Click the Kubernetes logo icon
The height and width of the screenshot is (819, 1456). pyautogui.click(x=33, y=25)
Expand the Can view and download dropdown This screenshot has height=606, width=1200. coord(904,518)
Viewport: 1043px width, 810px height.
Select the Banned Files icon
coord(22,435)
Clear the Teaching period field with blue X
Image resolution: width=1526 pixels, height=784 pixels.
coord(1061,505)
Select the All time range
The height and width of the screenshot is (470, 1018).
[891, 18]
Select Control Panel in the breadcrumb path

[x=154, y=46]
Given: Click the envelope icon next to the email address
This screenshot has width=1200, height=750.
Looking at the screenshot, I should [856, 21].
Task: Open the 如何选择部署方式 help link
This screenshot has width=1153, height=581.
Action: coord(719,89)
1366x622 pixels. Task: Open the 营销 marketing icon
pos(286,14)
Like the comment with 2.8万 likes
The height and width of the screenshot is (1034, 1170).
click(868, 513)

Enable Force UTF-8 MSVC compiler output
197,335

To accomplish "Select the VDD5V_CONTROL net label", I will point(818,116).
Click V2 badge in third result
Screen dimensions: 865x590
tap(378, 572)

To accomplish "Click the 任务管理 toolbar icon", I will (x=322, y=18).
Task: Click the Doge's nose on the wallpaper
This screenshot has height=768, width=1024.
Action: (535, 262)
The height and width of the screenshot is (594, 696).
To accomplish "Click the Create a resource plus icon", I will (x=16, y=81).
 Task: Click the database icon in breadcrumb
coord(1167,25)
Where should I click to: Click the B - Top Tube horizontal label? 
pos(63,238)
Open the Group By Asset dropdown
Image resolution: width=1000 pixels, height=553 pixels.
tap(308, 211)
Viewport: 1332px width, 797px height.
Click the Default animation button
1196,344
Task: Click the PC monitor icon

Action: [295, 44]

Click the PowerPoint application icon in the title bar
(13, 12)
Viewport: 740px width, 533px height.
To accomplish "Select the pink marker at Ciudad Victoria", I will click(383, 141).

Assignment. Find the string "Viewport" in the entries above. Copy each line where it occurs.

Answer area.
Viewport: 1043px width, 810px height.
Viewport: 1332px width, 797px height.
Viewport: 740px width, 533px height.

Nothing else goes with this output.